= Beginning of Section =
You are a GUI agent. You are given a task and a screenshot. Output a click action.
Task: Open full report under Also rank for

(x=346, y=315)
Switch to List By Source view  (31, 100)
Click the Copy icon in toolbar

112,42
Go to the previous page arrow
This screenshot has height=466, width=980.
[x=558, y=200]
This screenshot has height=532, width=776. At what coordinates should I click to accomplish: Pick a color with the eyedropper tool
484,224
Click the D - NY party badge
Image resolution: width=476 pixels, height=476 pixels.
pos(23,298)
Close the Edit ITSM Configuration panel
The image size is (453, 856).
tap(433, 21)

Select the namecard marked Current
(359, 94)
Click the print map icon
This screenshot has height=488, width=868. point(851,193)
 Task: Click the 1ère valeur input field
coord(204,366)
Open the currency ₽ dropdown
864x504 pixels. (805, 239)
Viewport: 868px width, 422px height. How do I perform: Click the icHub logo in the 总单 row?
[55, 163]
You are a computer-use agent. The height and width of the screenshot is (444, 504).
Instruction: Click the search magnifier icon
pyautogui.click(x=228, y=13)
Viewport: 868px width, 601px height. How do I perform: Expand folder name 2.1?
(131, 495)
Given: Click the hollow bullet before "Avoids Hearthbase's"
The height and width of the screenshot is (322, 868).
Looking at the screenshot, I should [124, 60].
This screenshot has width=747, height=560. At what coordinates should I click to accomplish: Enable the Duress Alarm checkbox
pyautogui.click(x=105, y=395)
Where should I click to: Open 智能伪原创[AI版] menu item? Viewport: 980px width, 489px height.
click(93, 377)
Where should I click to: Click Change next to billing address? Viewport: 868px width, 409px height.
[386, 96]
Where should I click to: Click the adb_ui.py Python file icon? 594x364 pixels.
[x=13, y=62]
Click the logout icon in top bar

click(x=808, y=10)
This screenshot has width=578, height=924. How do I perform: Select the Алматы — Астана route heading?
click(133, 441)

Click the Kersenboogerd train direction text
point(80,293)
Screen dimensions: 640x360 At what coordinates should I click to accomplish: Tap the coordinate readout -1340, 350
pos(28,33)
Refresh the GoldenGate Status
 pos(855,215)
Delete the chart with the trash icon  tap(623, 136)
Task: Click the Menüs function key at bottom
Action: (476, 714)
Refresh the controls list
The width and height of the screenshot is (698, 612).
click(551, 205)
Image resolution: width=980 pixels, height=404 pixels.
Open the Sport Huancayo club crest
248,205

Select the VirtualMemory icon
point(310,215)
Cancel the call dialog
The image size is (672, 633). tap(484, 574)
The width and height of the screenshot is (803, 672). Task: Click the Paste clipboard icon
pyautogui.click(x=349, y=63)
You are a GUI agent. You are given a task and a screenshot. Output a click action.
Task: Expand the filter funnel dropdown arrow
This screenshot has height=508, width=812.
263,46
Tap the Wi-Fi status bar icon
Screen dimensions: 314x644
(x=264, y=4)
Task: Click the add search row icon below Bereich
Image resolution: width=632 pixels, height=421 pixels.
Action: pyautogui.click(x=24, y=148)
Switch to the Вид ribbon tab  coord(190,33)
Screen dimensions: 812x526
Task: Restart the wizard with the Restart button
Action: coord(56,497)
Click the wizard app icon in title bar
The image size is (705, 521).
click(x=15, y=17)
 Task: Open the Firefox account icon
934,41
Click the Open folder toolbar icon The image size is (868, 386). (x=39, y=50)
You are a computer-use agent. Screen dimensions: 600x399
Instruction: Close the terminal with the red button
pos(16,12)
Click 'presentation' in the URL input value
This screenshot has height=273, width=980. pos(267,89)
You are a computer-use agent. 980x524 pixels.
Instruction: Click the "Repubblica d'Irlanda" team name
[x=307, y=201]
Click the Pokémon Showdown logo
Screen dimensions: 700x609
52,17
= End of Section =
Each line from the one containing "Open the Sport Huancayo club crest" down to the last line of the material above is to be transcribed exactly, with nothing else included.

## [EXERCISE RESPONSE]
Open the Sport Huancayo club crest
248,205

Select the VirtualMemory icon
point(310,215)
Cancel the call dialog
The image size is (672, 633). tap(484, 574)
The width and height of the screenshot is (803, 672). Task: Click the Paste clipboard icon
pyautogui.click(x=349, y=63)
You are a GUI agent. You are given a task and a screenshot. Output a click action.
Task: Expand the filter funnel dropdown arrow
This screenshot has height=508, width=812.
263,46
Tap the Wi-Fi status bar icon
Screen dimensions: 314x644
(x=264, y=4)
Task: Click the add search row icon below Bereich
Image resolution: width=632 pixels, height=421 pixels.
Action: pyautogui.click(x=24, y=148)
Switch to the Вид ribbon tab  coord(190,33)
Screen dimensions: 812x526
Task: Restart the wizard with the Restart button
Action: coord(56,497)
Click the wizard app icon in title bar
The image size is (705, 521).
click(x=15, y=17)
 Task: Open the Firefox account icon
934,41
Click the Open folder toolbar icon The image size is (868, 386). (x=39, y=50)
You are a computer-use agent. Screen dimensions: 600x399
Instruction: Close the terminal with the red button
pos(16,12)
Click 'presentation' in the URL input value
This screenshot has height=273, width=980. pos(267,89)
You are a computer-use agent. 980x524 pixels.
Instruction: Click the "Repubblica d'Irlanda" team name
[x=307, y=201]
Click the Pokémon Showdown logo
Screen dimensions: 700x609
52,17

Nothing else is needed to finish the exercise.